Fifty-four years ago, the Marine Mammal Protection Act (MMPA) was signed into law by none other than the President Richard M. Nixon administration in order to give salvation to our blubbery waterborn cousins. It was a time when they desperately needed relief from myriad overexploitations and injustices. It was also a time when natural ecosystems were so out of whack, it looked like the entire natural food chain might collapse.

Too few or too many of any sort of critter can cause a real disruption beyond human comprehension, humanity has continued to learn. The potential domino effects are many and, in many circumstances, entirely unpredictable.

“The Marine Mammal Protection Act has been considered a lodestar for marine conservation globally since its passage,” Michael Jasney, Director of Marine Mammals at the National Resource Defense Council (NRDC), said in a press release earlier this winter. “It’s a remarkable piece of legislation that was ahead of its time in so many ways.”

Fast forward half a century, and we have more marine mammals along our coastlines than anyone in old Tricky Dick’s cabinet probably could have anticipated. They’re clogging up shipping lanes, throwing themselves in front of tankers, and entangling themselves in precious fishing equipment. They’re causing economic disruptions that upset the money people and, cuteness notwithstanding, they’ve now found themselves in the crosshairs.

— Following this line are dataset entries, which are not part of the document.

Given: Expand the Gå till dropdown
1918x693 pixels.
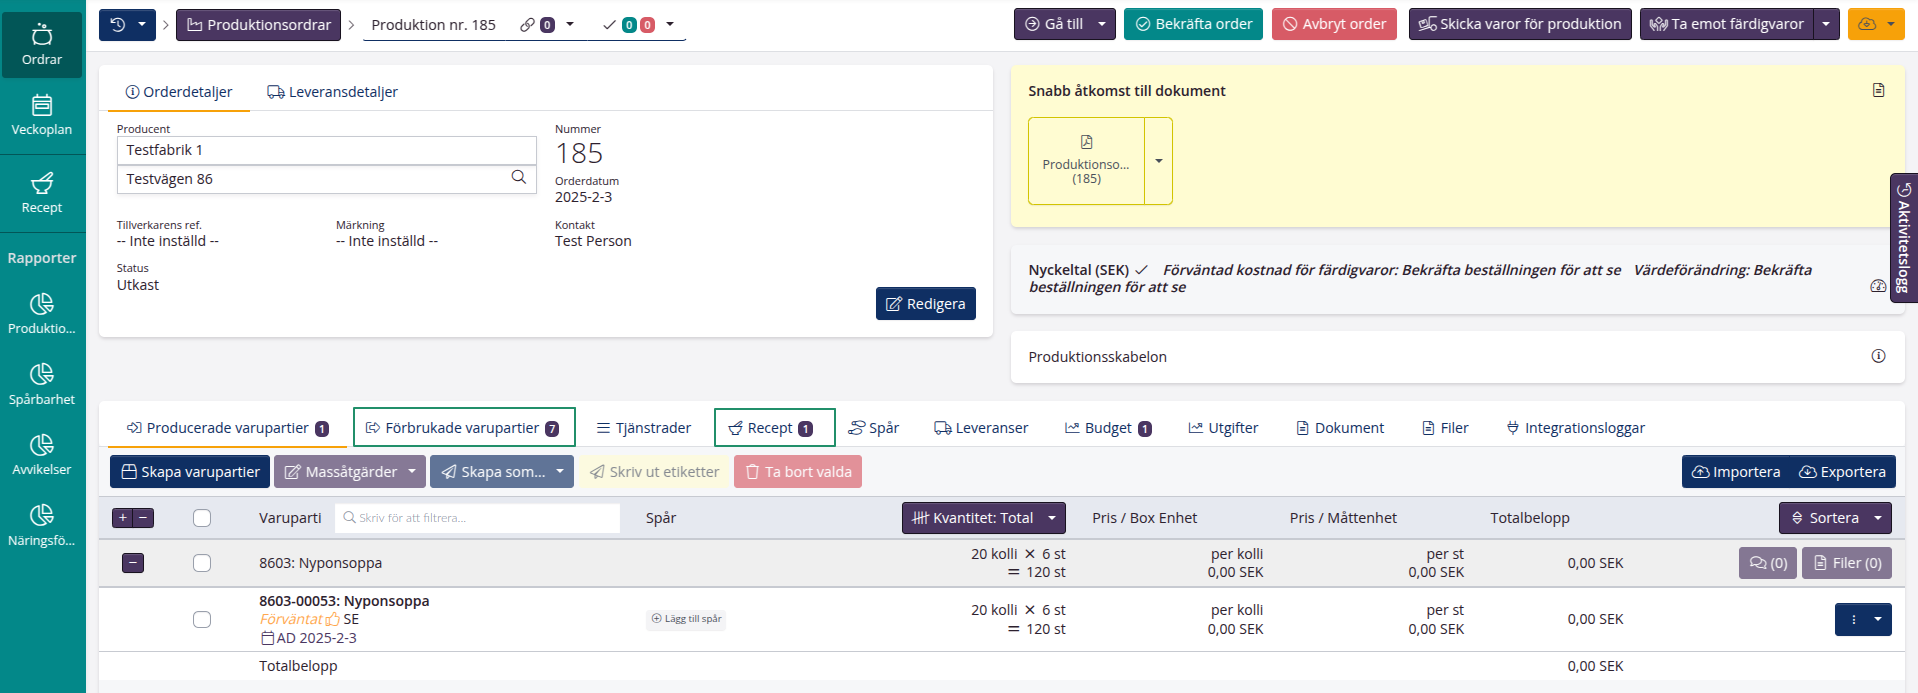Looking at the screenshot, I should coord(1102,24).
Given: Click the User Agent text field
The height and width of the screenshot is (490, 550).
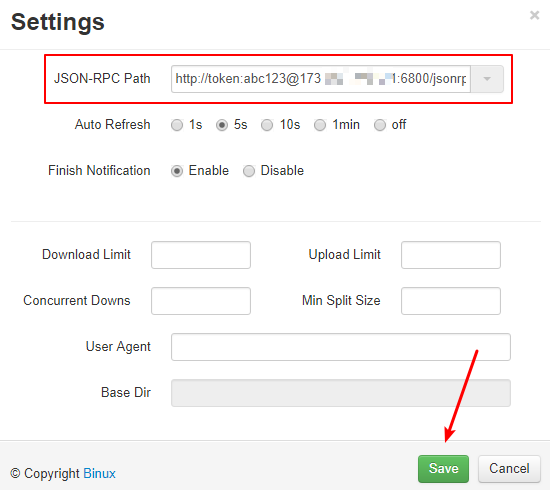Looking at the screenshot, I should [341, 347].
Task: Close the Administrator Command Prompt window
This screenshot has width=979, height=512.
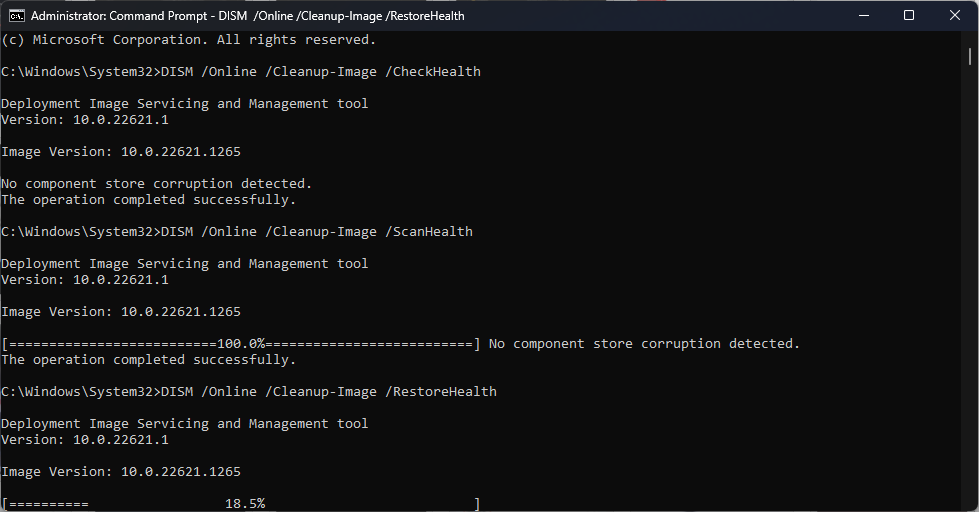Action: tap(955, 16)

While the United States’ public is so preoccupied with any number of outrages at this given moment, Congressman Nick Begich III—of Alaska, of all places—has proposed protection rollbacks on one of the very pillars of his goodly state’s economy. How many tourists spend their hard-earned John Wayne dollars just for a glimpse of a seal, a cetacean, a walrus? The last National Oceanic and Atmospheric Administration’s (NOAA) Fisheries department estimate, from 2019, was something to the tune of more than 550,000, or one-quarter of Alaska’s 2.2 million summer visitors. That is no small pile of beans, and amounts to billions in revenue for the Land of the Midnight Sun.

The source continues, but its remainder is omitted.